X_train = scaler.transform(X_train)
X_test = scaler.transform(X_test)

### Logistic Regression
We now apply Logistic regression to the data in order to predict `default.payment.next.month`.

In [None]:
log_reg = LogisticRegression()
log_reg.fit(X_train, y_train)

### TASK: Threshold Optimization
Given a false positive (i.e., incorrectly predict that someone will default) cost of 100 NT, and a false negative (i.e., incorrectly predict that someone will not default) cost of 1000 NT, and given a set of possible threshold values [ 0.1, 0.2, ..., 0.9 ], what is the best threshold?

In [None]:
def findBestThreshold (fpCost, fnCost):
  return 0  # TODO: implement me

Suppose the costs of a false negative and a false positive are more similar, e.g., both are 500 NT. What is the best threshold then?

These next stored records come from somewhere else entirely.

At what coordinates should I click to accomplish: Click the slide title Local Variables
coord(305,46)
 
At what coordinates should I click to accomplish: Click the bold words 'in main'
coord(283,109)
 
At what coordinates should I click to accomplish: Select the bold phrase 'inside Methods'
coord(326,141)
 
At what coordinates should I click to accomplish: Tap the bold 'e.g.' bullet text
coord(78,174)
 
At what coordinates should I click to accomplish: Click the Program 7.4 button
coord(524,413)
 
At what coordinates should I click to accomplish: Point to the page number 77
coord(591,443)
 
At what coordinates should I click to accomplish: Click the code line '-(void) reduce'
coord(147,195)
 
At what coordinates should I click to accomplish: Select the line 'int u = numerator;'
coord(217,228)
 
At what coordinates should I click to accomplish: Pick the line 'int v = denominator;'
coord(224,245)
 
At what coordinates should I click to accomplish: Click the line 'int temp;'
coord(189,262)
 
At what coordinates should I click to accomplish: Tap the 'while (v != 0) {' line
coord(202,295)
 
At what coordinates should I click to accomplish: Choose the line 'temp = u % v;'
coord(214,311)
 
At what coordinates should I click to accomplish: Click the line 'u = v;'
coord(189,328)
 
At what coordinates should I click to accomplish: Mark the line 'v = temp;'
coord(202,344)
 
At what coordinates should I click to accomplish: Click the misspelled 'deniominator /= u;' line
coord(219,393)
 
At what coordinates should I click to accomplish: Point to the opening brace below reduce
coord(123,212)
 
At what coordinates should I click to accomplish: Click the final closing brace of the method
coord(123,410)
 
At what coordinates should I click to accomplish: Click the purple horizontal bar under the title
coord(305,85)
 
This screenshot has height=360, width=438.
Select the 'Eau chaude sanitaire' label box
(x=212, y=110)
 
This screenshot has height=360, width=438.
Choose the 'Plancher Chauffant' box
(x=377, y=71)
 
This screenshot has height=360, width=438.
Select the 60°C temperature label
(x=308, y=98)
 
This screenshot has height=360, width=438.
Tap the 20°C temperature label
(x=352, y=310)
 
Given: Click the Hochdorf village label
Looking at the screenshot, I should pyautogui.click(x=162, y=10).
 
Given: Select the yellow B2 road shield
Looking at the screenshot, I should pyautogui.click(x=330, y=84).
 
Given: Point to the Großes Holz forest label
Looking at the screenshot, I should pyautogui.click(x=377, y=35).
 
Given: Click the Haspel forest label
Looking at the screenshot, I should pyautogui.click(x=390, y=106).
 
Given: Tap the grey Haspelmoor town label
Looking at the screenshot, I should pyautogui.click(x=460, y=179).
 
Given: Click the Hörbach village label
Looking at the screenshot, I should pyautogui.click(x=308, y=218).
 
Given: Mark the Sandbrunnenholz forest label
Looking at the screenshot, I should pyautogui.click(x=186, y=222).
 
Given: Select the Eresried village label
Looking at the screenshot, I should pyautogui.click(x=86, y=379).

## 📢 **HAND-IN** 📢: Please hand in the following on Moodle:

1. Your implementation of findBestThreshold.
2. What is the best threshold for the costs of 100 NT dollars for false positives and 1000 NT dollars for false negatives?
3. What is the best threshold for the costs of 500 NT dollars for false positives and 500 NT dollars for false negatives?